But her fourth reason is poorly reasoned. It does not make sense to say, "I won't talk about X because Y is more important." The more logical reasoning is, "I will first talk about Y and *then* talk about X."
She confuses a set of priorities with a set of absolute commitments. If a man is being robbed and beaten, I'll probably stop the beating before the robbery. But that's a priority. I'm still committed to stopping the robbery.
(Of course, then there's the larger philosophical issue. If global warming will in the long run destroy *all* life in Africa, it might be the more pressing issue than increasing the quality of life of a single generation. I completely disagree with that, but it's an open argument that should be recognized as open by a philosophy teacher.)
Ackerman's argument can be applied to this entire blog.
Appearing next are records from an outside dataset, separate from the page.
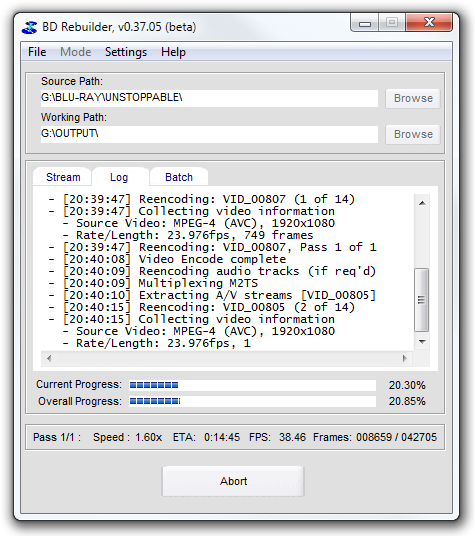Close the BD Rebuilder window
Viewport: 475px width, 536px height.
429,23
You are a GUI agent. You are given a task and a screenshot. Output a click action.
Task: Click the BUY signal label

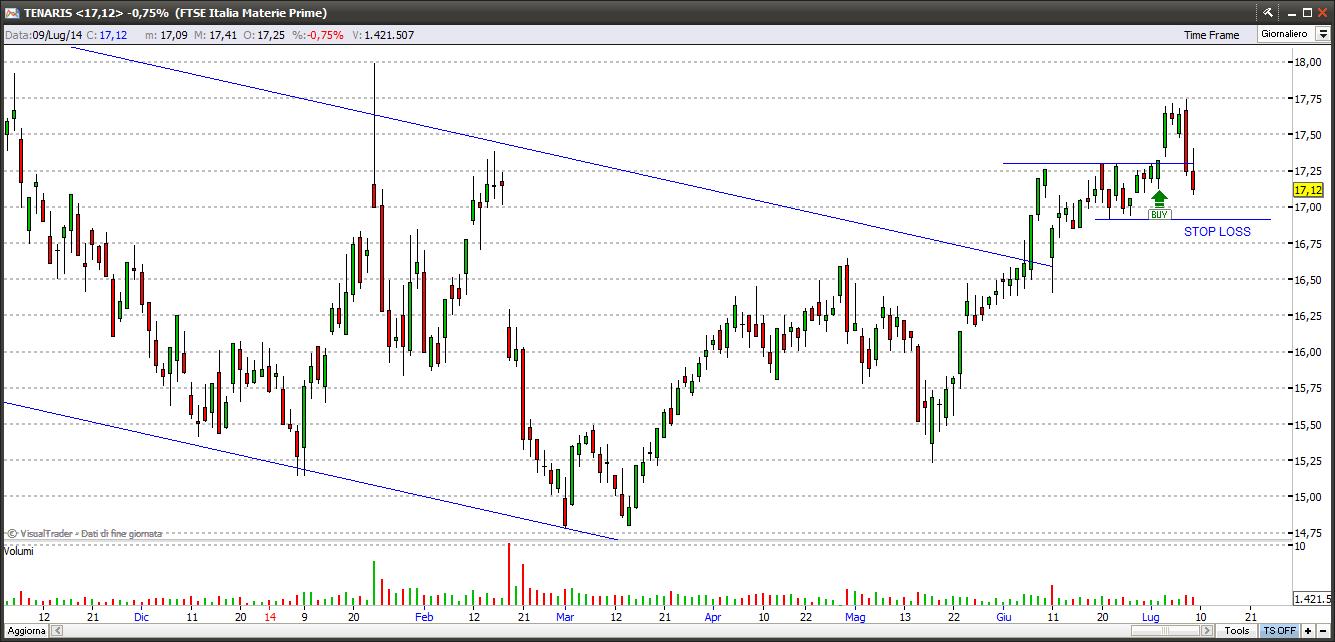(x=1159, y=215)
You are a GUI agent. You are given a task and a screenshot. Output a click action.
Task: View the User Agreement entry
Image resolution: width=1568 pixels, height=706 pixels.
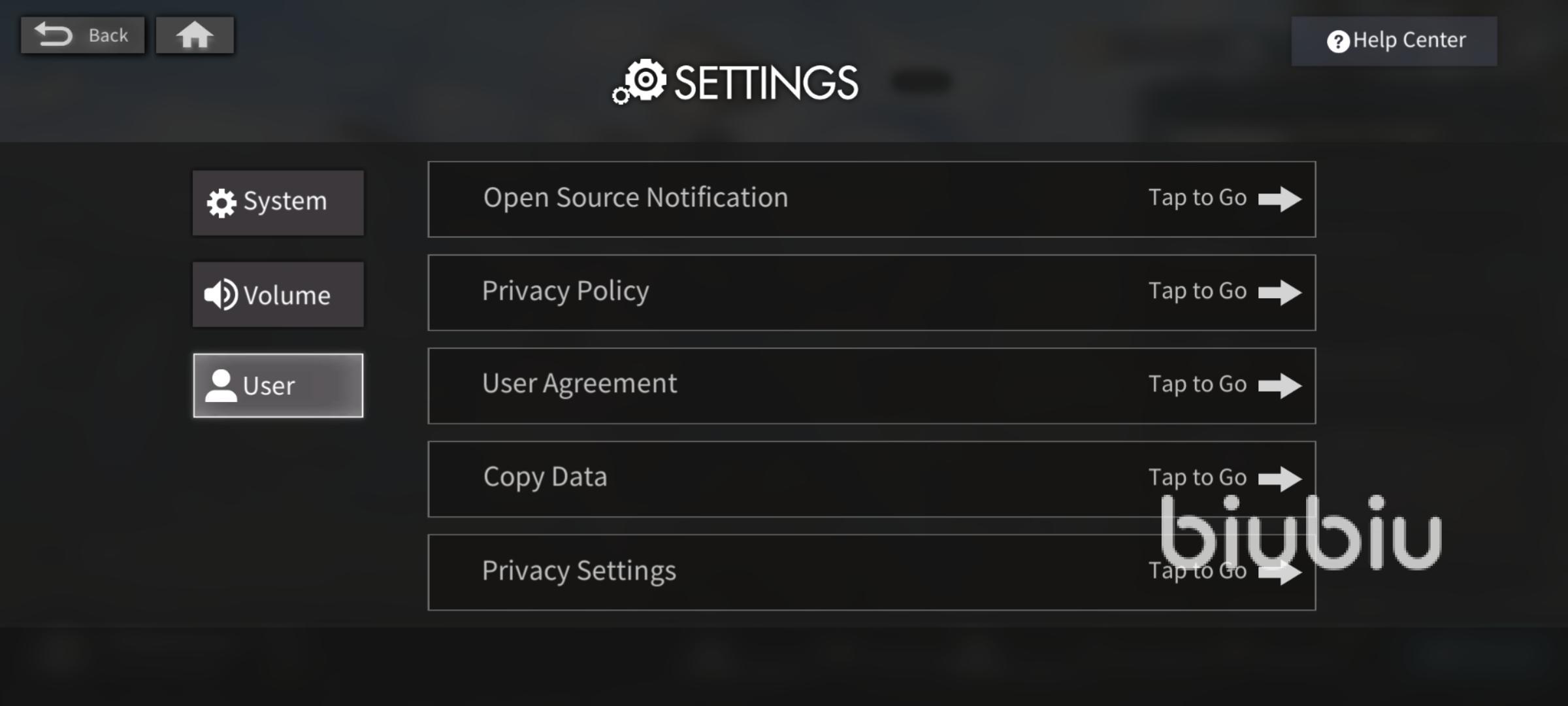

Is a teach-in a more pressing social concern than, say, health care or adjunct labor or the violence in Kenya or X or Y or Z? If not, then by her logic, we should all first only do what is most important, thus disregarding what William James called live and dead beliefs among individuals.
The point about the connections between the relatively harmless PETA people and the Animal Liberation Front is well taken. I thought so myself recently, when a group of animal rights people was going nuts over an elephant enclosure at a zoo here in Arizona. Essentially, what these activists want is to close down zoos and send the animals back to their native environments, or have nice people, like them, take over the job. Zoos, as you know, are concentration camps and the keepers are Nazis. In their letters and guest columns in the local press, the activists displayed an emotionalism that was rather creepy. I'm dreading the day when a bunch of customers at a burger joint are going to get gunned down by some hysterical vegetarian.
Regarding LB's comment -- Ackerman's first three reasons are good general reasons and make logical sense. Her fourth reason was personal and makes perfect sense, as well. Though she said in any case that she wouldn't teach climate change because it is not what her students signed up to study, that she is unqualified to teach about climate change, and that her students have better opportunities to learn it elsewhere, she added that if she were somehow to end up teaching subjects outside her field, there are ones she feels are more important, and those would crowd out climate change. That happens in most any course -- when an instructor puts together a syllabus every last thing cannot be included. It's just the way things are.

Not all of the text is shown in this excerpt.